I AM A retired non-Indigenous academic, now in my early seventies. Some time ago I decided to become an elder. This is an ethical quest and I have cast about for the resources that would help me on it. A central resource has been my training in the practice of the Feldenkrais Method, one of those twentieth-century integrations of psyche and soma. This has helped me be no longer a head on a stick. By the time I did this training (between 2004 and 2007), I was beginning to question the anthropocentric secularism of my training in political and social science. I could discern the decidedly non-secular landscape of the political and social thought that has formed my own. For instance, Arendt is a Judaic thinker as much as she is a modern one. I came to think that we condemn ourselves to a profoundly callow ignorance if we refuse the way in which traditions continue to live on albeit in the shadows and cracks of modern society, something that was true of my mother’s assimilated Jewish family. Perhaps we need these traditions. It makes no sense to seek to become an elder without a tradition to belong to. Each of us can go in the direction of the tradition nearest to us, so I went (via Jewish Renewal) in the direction of Judaism and in the spirit of what I have since discovered is called ‘perennial religion’ (that conversation across religious and spiritual cosmologies). Jewish Renewal shows how a tradition can continue to live and grow, and its embrace of environmentalism and feminism made it possible for me to accept Judaism. I have become increasingly interested in how explicitly spiritual conversation illuminates and contributes to the work of reckoning and reparation I have talked about. This is where it seems to me contemporary politics resides.

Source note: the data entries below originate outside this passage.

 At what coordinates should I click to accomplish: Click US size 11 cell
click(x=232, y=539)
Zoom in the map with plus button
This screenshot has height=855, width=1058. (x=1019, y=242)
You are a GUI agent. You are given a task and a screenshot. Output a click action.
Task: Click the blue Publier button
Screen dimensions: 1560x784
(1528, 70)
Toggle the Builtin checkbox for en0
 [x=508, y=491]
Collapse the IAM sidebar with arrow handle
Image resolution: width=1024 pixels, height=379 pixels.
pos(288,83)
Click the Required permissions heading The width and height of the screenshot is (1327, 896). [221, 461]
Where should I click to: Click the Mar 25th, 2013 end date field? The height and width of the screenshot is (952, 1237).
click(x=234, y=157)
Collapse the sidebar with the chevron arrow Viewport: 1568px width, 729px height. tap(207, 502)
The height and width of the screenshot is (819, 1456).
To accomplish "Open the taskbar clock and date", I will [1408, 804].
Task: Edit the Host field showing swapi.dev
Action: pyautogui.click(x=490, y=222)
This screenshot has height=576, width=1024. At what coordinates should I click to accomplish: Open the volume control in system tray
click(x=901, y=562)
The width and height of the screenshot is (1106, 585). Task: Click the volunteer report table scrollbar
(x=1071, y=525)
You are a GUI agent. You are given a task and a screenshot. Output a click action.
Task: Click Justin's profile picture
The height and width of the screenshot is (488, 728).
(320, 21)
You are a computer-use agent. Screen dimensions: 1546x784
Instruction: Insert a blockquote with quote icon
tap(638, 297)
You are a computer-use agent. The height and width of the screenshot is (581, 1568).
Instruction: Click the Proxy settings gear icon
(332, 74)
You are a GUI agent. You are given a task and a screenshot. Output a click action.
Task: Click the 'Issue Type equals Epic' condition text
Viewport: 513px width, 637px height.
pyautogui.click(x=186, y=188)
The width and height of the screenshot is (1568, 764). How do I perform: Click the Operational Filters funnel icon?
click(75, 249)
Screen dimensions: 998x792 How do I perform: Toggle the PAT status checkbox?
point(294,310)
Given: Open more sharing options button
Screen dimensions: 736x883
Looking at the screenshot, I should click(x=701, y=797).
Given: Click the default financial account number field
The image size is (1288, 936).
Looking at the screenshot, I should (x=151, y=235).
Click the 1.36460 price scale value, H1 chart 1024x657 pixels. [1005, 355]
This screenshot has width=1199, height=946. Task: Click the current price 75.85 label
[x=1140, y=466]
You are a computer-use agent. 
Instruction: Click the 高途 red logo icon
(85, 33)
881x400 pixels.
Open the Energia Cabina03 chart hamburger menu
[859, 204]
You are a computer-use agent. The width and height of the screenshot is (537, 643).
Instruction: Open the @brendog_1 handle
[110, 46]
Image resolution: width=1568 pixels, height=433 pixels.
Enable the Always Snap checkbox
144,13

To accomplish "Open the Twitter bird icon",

The very idea of being an elder no doubt had been planted in me by my increasing awareness of Aboriginal Australian public intellectuals and elders such as Lowitja O’Donoghue and what it is they have to say to those of us who are non-Indigenous. For many reasons, then, when the Uluru Statement from the Heart appeared in May 2017, it had a place to land with me. Above all it moved me with its profound grace, a grace that comes only through suffering and the kind of growth that suffering can induce. Grace, generosity, inclusiveness, creativity and coming together as Australians in one great, sustained public conversation – this will be how we meet the challenges of our time, just as the end of the Uluru Statement suggests:
In 1967 we were counted, in 2017 we seek to be heard. We leave base camp and start our trek across this vast country. We invite you to walk with us in a movement of the Australian people for a better future.